Some are already in the works—an Emerald app should be available by fall. Frank also wants to engage in more partnerships with local businesses to help spread awareness of the Emerald name, such as last fall’s partnership with Oakshire Brewery that spawned a custom beer, a naming contest—the winner being “Hop Off the Press”—and attention to the Emerald name. He wants the Emerald to foster partnerships with area newspapers to write investigative stories, such as a February piece done in conjunction with the Oregonian that explored campus-area real estate dealings involving former UO athletic director Pat Kilkenny ’74. The story garnered a local radio interview with the reporter, Emerald freelancer Deborah Bloom ’11, now with the Oregonian.
“That type of journalism is what’s getting lost today,” Frank says. “If there’s a way we can help support it by bringing ideas to professional newsrooms, then we all win in that process.”
Andy Rossback, next year’s editor in chief, is wasting no time instituting change. He is restructuring the newsroom into print and digital sections, and plans to hire a managing editor of digital. Digital-side reporters will cover breaking news, maintain the online paper, and contribute to the print editions, he says. On the print side, three seasoned reporters will follow specific, big-issue beats, which will allow them to write in-depth stories throughout the school year. Similarly, each of the paper’s three feature writers will cover distinct topic areas.
“We’re trying to think of things that aren’t the normal system, but will also add meaning to the content,” Rossback says. “We want to cover wider topics, and we also want to create a certain amount of compelling journalism.”

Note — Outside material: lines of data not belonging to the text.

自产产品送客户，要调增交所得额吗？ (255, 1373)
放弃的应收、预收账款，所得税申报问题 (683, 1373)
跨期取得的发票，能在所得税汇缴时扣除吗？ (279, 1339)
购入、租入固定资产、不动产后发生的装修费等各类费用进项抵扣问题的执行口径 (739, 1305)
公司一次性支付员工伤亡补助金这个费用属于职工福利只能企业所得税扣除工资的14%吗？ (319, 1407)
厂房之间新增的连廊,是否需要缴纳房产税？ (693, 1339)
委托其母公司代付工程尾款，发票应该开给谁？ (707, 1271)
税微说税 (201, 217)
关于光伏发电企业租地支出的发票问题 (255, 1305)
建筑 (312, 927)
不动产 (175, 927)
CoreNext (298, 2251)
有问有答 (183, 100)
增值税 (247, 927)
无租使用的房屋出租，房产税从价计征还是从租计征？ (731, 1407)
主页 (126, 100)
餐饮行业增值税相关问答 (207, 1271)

The Emerald is also instituting a start-up tech company, called the Garage, that uses technology and crowd-sourced data to build and sell specific services. The first product will be a mobile site that posts student evaluations of professors, Frank says. An app to share Ducks football stories and photos is in the works, along with online services to help students evaluate local dining and housing options. Future ideas include creating photo books, apps for student groups, and video services for various campus departments.

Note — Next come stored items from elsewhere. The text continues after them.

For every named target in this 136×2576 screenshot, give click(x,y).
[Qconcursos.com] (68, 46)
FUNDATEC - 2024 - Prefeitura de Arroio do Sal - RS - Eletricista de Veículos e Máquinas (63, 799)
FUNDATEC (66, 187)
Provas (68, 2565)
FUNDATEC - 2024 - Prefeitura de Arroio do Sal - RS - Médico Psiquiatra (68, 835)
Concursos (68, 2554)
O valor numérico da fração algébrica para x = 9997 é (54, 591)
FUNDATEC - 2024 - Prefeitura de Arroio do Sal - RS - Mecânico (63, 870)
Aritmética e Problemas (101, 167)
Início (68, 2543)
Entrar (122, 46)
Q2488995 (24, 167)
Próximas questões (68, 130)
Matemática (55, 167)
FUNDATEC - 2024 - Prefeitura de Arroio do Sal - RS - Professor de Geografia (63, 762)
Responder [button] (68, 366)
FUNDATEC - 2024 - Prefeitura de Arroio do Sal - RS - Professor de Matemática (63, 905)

The business venture has two primary goals: to subsidize the Emerald’s public-interest journalism, and to provide students with relevant, real-world skills.
“Whatever field they enter,” Frank says, “students will have to know their way around every tech tool out there.”
Having the Emerald cease being a daily newspaper is a bitter pill to swallow for board members, alumni, and even some current staff members. But many back Frank’s efforts to keep the Emerald vibrant and self-sustaining—because the alternative is unthinkable. For almost a century, the ODE has created a home away from home for scores of staffers, prepared them for careers in the outside world, and given individual students the opportunity to see what they were made of. The transformed Emerald will continue that tradition, but will also be competitive on the digital field—providing online news coverage throughout the day, showcasing multimedia content, and giving students experience that will prepare them for the increasingly digital media market.
However radical the steps the Emerald has to take to survive, supporters say, it is imperative the Emerald take them.
“If we are not here in five to ten years,” says Ocker, the ODE’s former managing editor, “then we will all have done a great disservice to the students who come to the UO.”
—By Alice Tallmadge
Alice Tallmadge is a freelance writer and adjunct instructor in the UO School of Journalism and Communication.